The vamp was Esther McTavish. The one potential lead we’d just found was already dead. Whoever had killed her hadn’t been working alone. From the bruises and talon cuts on her limbs, it had taken several very strong vamps to hold her down and take her head.
The scents on the still, chill air told me that th
e place had no living inhabitants, so while the gun nuts searched the house as a weird form of courtship, I pulled my phone and snapped shots of the entire room and close-ups of the vamp. I then followed my nose to a hidden door in the kitchen and opened it. The charnel-house effluvia that burst from it was enough to gag a hippo, and I left the kitchen in a hurry. When I met the happy couple in the hallway, I said, “I left the concealed basement door in the kitchen open. I didn’t go down the stairs and I don’t want to go down them.”

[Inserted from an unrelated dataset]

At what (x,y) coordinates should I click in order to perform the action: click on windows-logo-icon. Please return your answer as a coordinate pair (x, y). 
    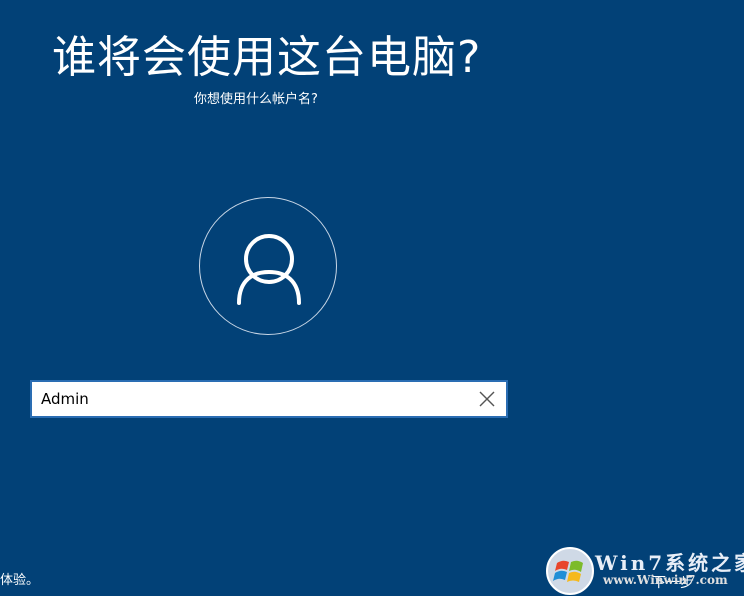
    Looking at the image, I should click on (570, 571).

I stopped, knowing that one reason I didn’t want to go down the steps was because one of the bodies might be Misha. I managed a hoarse breath and said, “And I recommend whoever does the brave deed wears a full biohazard suit. It smells like dead vamps—sick from the vamp plague and killed and left unburied. Those kinds of dead vamps. And enough of your missing and now-dead humans to fill a graveyard.”
Sylvia cussed once, succinctly.
Eli wrinkled his nose and swore, saying, “I smell it from here.”
CHAPTER 11
So Let’s Get It on, Baby
It was well after noon when I got back to the B and B, and instead of going inside I went straight to the garage and kicked open the door. This time, I left it open, allowing the thin winter light to brighten the place. Instantly I smelled scorched skin and was delighted that at least something hurt the vamp captive. He was asleep, whimpering, both hands tight around his middle, like a hungry child.
It had worked well last time, so I slammed my booted foot into the cage. He groaned and covered his eyes with skeletal hands. There were ragged talons at the tips of his fingers and his beard was growing, a tangled scruff. I wasn’t sure I had ever seen a vamp with a scruffy face. “I am hungry,” he said from behind his hands.
“Stop this,” a soft voice said from the shadows. I turned to find Soul standing at the door, which she closed with a tolerant, quiet sound. “You will not hurt this vampire again.”